The waiter returned with our drinks and menu's. We both reached for our drinks and immediately grabbed the limes and squeezed them within an inch of their lives. Of course, I squeezed mine just a bit too hard.

"OUCH! WHAT DID YOU DO?"

I looked over and saw Snape clawing at his eye. Crap, I sprayed him with limejuice. I thought that this was only behavior for a grapefruit.

"Errr…Sorry?"

Snape huffed and grabbed a napkin.

"I'm heading for the bathroom, please obtain more limes and have the bartender put them in the drinks for us. You are obviously not to be trusted."

Thank goodness I turned away as he got up and headed to the loo, I was laughing so hard. As soon as he was out of earshot, I retrieved the vial that Albus gave me. I rolled the glass vial back and forth in my fingers. This was my opportunity but I wasn't sure if I should take it. He was so open and sultry and…well…fun in the car, but his old self came back like a shot and THAT was not going to hold our cover. I only had a few more minutes to decide. The waiter returned with some extra limes and my decision was made. I dumped the vial into his glass and squeezed more lime into his drink, stirred it quickly and sat back to tend to my own drink. I took a drink and sank back into the bed. Man, these weren't bad. Of course, they were SO not worth what we were paying, but Lopez and Brody wouldn't care, right?

I turned my attention to the menu and Snape returned, without even a squint to betray his citrus attack. The appetizer menu look fabulous, when the waiter informed me that "the management" was sending something special over for the "the two of us".

Ok.

By now word had spread through the club that two top celebrities were "canoodling" (how in the hell did that word come into existence anyways) in the back of the club. Through the darkness and from the dance floor I saw several people craning their necks to get a look and I think I saw a few small red flashes from what I could only assume were cameras. Par for the course, I suppose.

Snape sat down at the bed and grabbed his glass and started stirring up his drink.

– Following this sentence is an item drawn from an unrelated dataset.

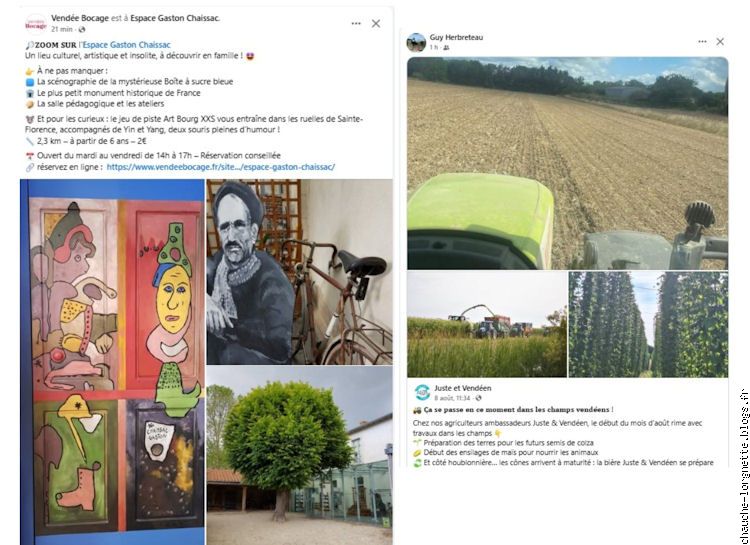View the painted door artwork photo

click(112, 362)
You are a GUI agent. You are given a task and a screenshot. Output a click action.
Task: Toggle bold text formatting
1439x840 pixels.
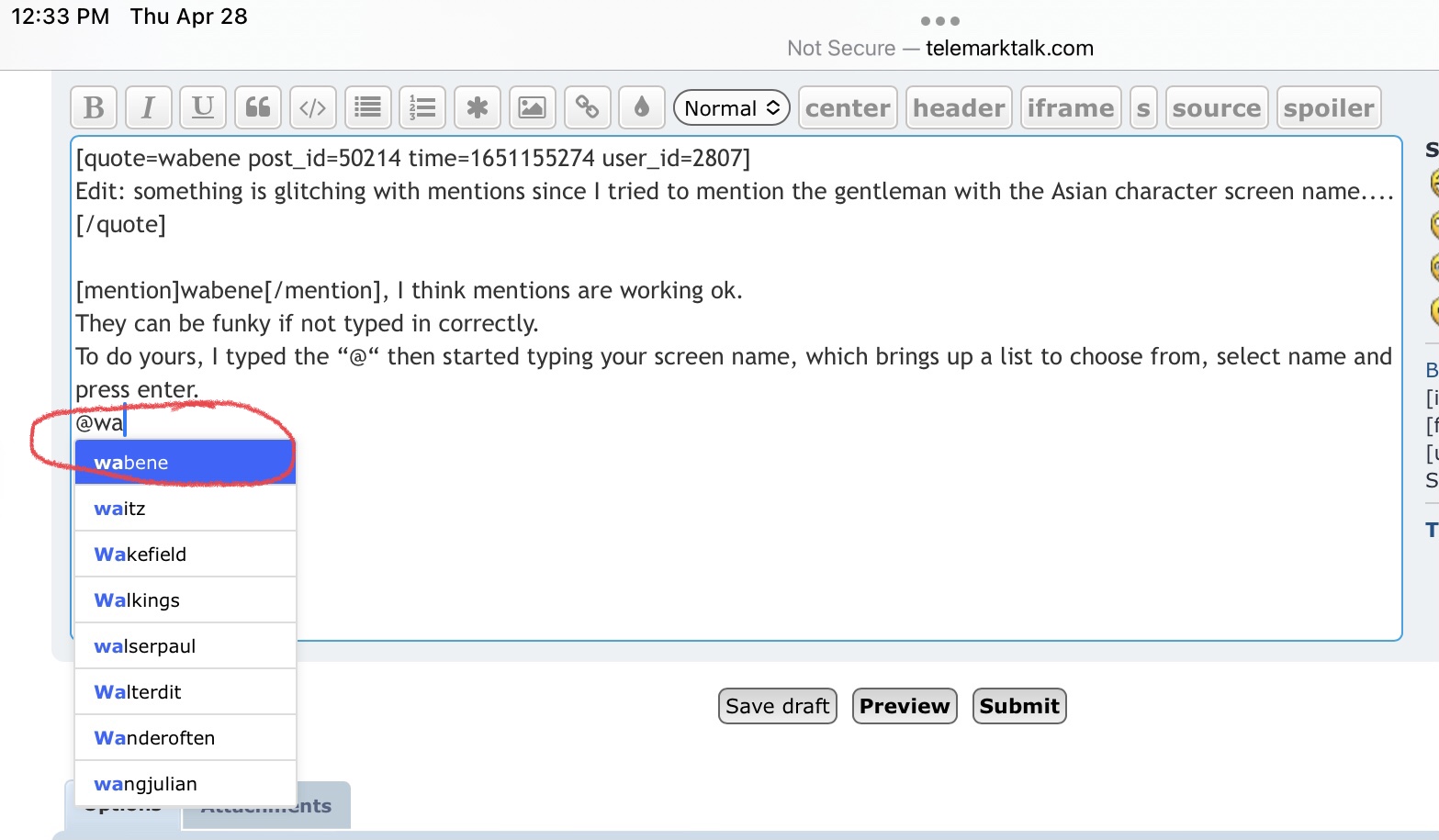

I clenched my fingers and watched as he sniffed his drink and was about to take a sip when his eyes turned to me and he lowered his drink.

Oh shi…

"May I ask what is so interesting about my taking the first sip, Jen?"

Thinkthinkthinkthinkthinkthink

"I just wanted to know what you think. If you don't like it all we have to do is snap our fingers and they'll fly to Cuba to get us whatever type of rum we want…"

He smirked

Shew!

"This will be fine, Jen, Thank you."

He downed the whole glass in one gulp.

Was that stuff supposed to be sipped? I can't remember..

Then he raised his hand to get another one.